Let $G$ be a finite group of order $\ell$. Let $\mathbb{Z}[1/\ell]\to R$ be a ring homomorphism. Let $M$ be an $R$-module. Let $G\to \text{Aut}_{R-\text{mod}}(M)$ be a group homomorphism. A pair $(e,f)$ of $G$-equivariant $R$-module homomorphisms $M\to M$ is a pair of $G$-typical idempotents if $e+f=\text{Id}_M$, $e\circ f = f\circ e=0$, and for every $R$-module $I$ (with trivial $G$-action), $$\text{Hom}_R(\text{Coker}(e),\text{Coker}(f)\otimes_R I)^G = \{0\}, $$ $$\text{Hom}_R(\text{Coker}(f),\text{Coker}(e)\otimes_R I)^G = \{0\}.$$ The basic example is the pair $(\epsilon_M,\phi_M)$, $$\epsilon_M(m):= \frac{1}{\ell}\sum_{g\in G}g\bullet m, \ \ \phi_M = \text{Id}_M-\epsilon_M.$$ For every $G$-equivariant $R$-module homomorphism $u:M\to M''$, $\epsilon_{M''}\circ u$ equals $u\circ \epsilon_M$. From this it quickly follows that the functor $M\mapsto \epsilon_M(M)$ is exact.

There is a set-valued covariant functor $S_M$ that associates to every commutative,unital $R$-algebra $A$ the set of pairs of $G$-typical idempotents of the $A$-module $M\otimes_R A$ with its induced $G$-action. When $M$ is a projective $R$-module of finite rank, this functor is representable by a locally closed subscheme of the affine space parameterizing pairs $(e,f)$ of elements of $\text{Hom}_R(M,M)$. The basic observation is that this $R$-scheme is étale.

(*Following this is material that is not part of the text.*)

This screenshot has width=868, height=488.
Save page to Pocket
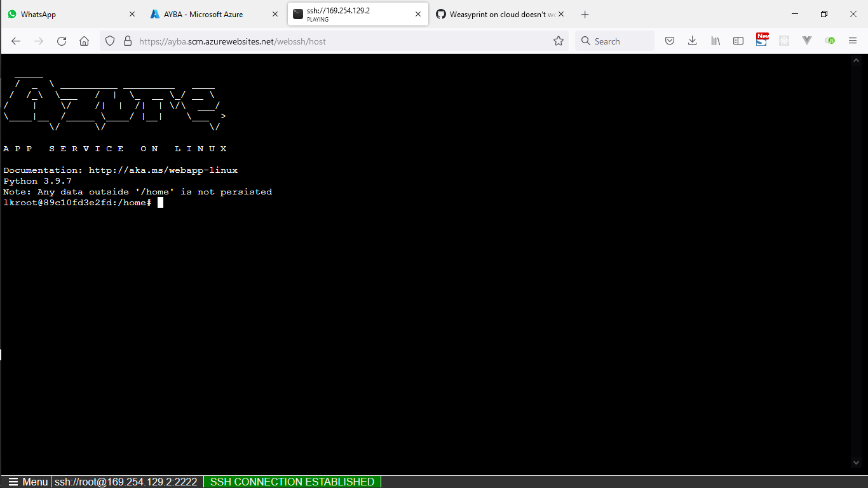pyautogui.click(x=669, y=41)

To see this, let $I\subset R$ be a square-zero ideal. Denote $\overline{R}=R/I$. Denote $\overline{M}=M\otimes_R \overline{R}$. Let $(\overline{e},\overline{f})$ be a $G$-typical pair for the $\overline{R}$-module $\overline{M}$. Denote by $\overline{E}$, resp. $\overline{F}$, the image of $\overline{e}$, resp. the image of $\overline{f}$. These $\overline{R}$-submodules of $\overline{M}$ give a direct sum decomposition that is $G$-equivariant. Denote by $\pi:M\to \overline{M}$ the quotient homomorphism. Then $\pi^{-1}(\overline{E})$ fits into a short exact sequence, $$0 \to I\otimes_\overline{R} \overline{M} \to \pi^{-1}(\overline{E}) \to \overline{E} \to 0.$$ The quotient by the submodule $I\otimes_\overline{R} \overline{F}$ is a projective $R$-module $E$ with an induced $G$-action. Similarly define $F$. Because the $R$-modules are projective of finite rank, the quotient homomorpisms $$\text{Hom}_R(M,E) \to \text{Hom}_{\overline{R}}(\overline{M},\overline{E}), \ \text{Hom}_R(E,M)\to \text{Hom}_{\overline{R}}(\overline{E},\overline{M}),$$ are both surjective, and similarly for $F$. For an arbitrary lift of a $G$-equivariant $\overline{R}$-module homomorphism, after applying $\epsilon$, the lift is also $G$-equivariant. Thus, the $G$-equivariant direct sum decomposition, $$\overline{M}\twoheadrightarrow \overline{E}\hookrightarrow \overline{M}, \ \ \overline{M}\twoheadrightarrow \overline{F}\hookrightarrow \overline{M},$$ lifts to a $G$-equivariant direct sum decomposition of $M$, $$M\to E\oplus F.$$ Moreover, by hypothesis, $$\text{Hom}_\overline{R}(\overline{E},I\otimes_\overline{R}\overline{F})^G = \{0\}, $$ $$\text{Hom}_\overline{R}(\overline{F},I\otimes_\overline{R}\overline{E})^G = \{0\}. $$ Thus, this $G$-invariant direct sum decomposition is unique. Therefore the functor $S_M$ is étale.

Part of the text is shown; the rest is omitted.